Trayectos interminables y padres desbordados
Para quienes no cuentan con plaza, el día a día se complica enormemente. Paloma, madre de una alumna que cursa un grado medio y que no ha obtenido el carné, explica que su hija utilizó el servicio durante el primer mes con la matrícula del centro, hasta que el acceso quedó restringido solo a quienes disponían del carné.
“Los primeros días tuve que llevarla yo, con el coste de la gasolina y el de llegar muy justa al trabajo. Ahora va en tren y tiene que esperar media hora a las puertas del instituto hasta que empiezan las clases. Y a la vuelta, esperar a que haya plazas en el autobús que tiene, y si no, tenemos que ir a por ella. No hay otra opción”, declara.
María detalla el encaje de bolillos que hacen para que su hijo pueda asistir a clase: “El primer día no pudo ir. El segundo le llevé yo junto a otros tres chicos que sufren el mismo problema. Hoy ya ha tenido que ir en tren. A la vuelta depende de si hay hueco en el bus ordinario”.

* [Ejercicios propuestos]
a) Resume en dos oraciones el fragmento sobre los trayectos de los alumnos sin carné.
b) Copia literalmente el tramo del fragmento sobre los trayectos que va desde "Trayectos interminables y" hasta "disponían del carné.".

* [Extractos de datos]
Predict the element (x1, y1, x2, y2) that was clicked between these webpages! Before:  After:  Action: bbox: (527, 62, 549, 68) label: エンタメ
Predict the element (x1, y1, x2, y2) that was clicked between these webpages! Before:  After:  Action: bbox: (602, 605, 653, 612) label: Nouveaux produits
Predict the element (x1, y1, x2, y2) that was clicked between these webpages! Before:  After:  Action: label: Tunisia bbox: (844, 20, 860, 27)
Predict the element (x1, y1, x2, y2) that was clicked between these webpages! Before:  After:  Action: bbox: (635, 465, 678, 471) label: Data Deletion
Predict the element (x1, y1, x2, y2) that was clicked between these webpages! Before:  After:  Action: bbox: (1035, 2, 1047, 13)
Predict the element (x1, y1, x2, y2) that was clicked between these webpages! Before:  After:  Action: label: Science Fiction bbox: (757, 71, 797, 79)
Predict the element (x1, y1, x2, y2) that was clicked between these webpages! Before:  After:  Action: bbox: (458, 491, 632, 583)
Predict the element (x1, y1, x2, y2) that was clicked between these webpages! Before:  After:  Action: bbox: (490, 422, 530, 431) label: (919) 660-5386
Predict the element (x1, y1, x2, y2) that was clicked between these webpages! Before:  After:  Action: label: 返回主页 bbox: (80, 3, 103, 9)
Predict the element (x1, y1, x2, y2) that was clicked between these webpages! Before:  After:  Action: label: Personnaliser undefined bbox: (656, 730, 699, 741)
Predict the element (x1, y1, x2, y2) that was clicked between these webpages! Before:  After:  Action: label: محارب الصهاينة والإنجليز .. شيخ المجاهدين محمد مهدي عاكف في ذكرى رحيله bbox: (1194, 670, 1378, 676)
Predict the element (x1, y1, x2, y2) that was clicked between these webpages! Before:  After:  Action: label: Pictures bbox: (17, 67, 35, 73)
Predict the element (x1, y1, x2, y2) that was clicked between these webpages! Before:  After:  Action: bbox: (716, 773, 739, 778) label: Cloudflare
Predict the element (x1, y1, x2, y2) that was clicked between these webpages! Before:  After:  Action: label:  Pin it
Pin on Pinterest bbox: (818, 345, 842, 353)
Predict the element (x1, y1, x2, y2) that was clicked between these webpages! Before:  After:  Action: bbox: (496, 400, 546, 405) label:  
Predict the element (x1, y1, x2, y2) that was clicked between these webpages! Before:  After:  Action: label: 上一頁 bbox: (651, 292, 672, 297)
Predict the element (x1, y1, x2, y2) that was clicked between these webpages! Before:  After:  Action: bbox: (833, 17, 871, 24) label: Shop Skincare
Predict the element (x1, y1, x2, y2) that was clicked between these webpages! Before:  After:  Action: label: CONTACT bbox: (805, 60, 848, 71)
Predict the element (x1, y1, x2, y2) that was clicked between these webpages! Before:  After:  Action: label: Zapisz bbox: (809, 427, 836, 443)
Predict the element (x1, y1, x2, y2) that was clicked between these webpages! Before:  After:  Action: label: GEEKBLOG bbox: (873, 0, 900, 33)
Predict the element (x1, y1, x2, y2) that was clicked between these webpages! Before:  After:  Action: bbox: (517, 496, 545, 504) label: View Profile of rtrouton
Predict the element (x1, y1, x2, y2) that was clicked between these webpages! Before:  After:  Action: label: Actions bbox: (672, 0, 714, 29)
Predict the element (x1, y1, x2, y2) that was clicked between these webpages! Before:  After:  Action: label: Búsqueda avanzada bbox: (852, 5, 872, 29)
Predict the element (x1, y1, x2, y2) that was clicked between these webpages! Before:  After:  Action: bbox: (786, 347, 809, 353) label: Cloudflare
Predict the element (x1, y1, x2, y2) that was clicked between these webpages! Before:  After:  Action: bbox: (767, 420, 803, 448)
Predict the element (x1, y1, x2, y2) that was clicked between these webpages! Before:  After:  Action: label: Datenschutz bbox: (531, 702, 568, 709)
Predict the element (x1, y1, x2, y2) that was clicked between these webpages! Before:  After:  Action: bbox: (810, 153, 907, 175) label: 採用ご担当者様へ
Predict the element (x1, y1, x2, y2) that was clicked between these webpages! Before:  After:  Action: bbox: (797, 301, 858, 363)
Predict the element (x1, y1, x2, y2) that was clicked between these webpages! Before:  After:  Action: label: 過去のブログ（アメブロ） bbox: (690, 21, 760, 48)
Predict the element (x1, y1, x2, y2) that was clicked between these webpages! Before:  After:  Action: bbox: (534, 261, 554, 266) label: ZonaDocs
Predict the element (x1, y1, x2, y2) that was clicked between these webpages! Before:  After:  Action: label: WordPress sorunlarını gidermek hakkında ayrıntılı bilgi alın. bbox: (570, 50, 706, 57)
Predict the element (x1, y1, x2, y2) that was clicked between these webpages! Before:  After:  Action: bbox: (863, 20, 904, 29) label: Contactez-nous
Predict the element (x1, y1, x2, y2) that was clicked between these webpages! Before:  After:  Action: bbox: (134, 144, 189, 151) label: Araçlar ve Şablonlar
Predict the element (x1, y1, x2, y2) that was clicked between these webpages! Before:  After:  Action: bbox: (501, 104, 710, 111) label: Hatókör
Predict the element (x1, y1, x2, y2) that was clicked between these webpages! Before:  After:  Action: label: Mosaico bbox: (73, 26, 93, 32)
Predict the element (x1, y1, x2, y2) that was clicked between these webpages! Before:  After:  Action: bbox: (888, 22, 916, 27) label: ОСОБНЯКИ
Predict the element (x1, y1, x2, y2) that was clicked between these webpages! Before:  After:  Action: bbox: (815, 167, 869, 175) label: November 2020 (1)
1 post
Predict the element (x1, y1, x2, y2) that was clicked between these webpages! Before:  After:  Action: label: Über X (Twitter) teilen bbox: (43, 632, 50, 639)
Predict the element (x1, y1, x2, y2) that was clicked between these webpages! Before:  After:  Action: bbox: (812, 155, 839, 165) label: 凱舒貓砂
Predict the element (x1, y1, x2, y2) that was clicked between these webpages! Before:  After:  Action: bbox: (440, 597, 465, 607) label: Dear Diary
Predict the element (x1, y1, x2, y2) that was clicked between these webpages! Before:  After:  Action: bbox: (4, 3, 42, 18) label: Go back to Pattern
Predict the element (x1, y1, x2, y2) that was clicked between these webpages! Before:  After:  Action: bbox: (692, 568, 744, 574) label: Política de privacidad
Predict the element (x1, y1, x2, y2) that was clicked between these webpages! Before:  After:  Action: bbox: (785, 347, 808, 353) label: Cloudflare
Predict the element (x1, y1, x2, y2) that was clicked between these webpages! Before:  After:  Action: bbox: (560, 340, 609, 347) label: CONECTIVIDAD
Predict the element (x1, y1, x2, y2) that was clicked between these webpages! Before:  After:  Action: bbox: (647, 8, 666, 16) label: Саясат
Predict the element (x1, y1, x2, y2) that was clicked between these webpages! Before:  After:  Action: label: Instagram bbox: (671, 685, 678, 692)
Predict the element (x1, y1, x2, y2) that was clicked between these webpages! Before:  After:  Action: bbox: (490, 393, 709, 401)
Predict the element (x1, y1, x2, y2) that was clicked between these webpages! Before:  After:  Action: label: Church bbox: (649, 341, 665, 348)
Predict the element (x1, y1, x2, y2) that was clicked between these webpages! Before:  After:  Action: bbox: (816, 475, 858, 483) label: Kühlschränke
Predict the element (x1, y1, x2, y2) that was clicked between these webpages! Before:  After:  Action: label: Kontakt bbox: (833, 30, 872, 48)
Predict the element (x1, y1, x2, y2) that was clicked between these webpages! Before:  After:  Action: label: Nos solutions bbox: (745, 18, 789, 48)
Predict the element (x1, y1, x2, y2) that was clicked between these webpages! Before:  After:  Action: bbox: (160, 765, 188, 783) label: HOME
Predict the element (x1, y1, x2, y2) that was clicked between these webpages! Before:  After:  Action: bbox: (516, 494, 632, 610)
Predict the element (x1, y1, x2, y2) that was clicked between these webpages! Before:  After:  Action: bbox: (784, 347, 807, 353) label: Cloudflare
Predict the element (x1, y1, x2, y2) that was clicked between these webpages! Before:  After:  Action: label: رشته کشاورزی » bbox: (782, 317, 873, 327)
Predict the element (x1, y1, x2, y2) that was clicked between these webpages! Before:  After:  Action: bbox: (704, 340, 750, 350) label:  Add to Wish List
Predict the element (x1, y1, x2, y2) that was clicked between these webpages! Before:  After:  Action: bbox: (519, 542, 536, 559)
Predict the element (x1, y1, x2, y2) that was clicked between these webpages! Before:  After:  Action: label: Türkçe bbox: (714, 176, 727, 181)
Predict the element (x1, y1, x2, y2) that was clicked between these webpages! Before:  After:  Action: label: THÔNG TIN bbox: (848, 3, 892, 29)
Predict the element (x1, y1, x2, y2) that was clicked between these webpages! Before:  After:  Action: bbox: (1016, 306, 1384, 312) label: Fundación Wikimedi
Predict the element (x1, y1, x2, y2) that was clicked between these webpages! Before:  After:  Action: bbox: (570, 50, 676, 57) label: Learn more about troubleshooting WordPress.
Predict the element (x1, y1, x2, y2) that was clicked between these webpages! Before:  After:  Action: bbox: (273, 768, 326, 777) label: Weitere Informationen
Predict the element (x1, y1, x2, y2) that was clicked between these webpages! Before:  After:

* [Respuestas por tarea]
a) Para los alumnos que no tienen plaza, el día a día se complica mucho porque el acceso al servicio quedó restringido a quienes disponen del carné. Paloma y María cuentan que los primeros días tuvieron que llevar ellas mismas a sus hijos, que ahora van en tren y que a la vuelta dependen de que haya sitio en el autobús.

b)
Trayectos interminables y padres desbordados
Para quienes no cuentan con plaza, el día a día se complica enormemente. Paloma, madre de una alumna que cursa un grado medio y que no ha obtenido el carné, explica que su hija utilizó el servicio durante el primer mes con la matrícula del centro, hasta que el acceso quedó restringido solo a quienes disponían del carné.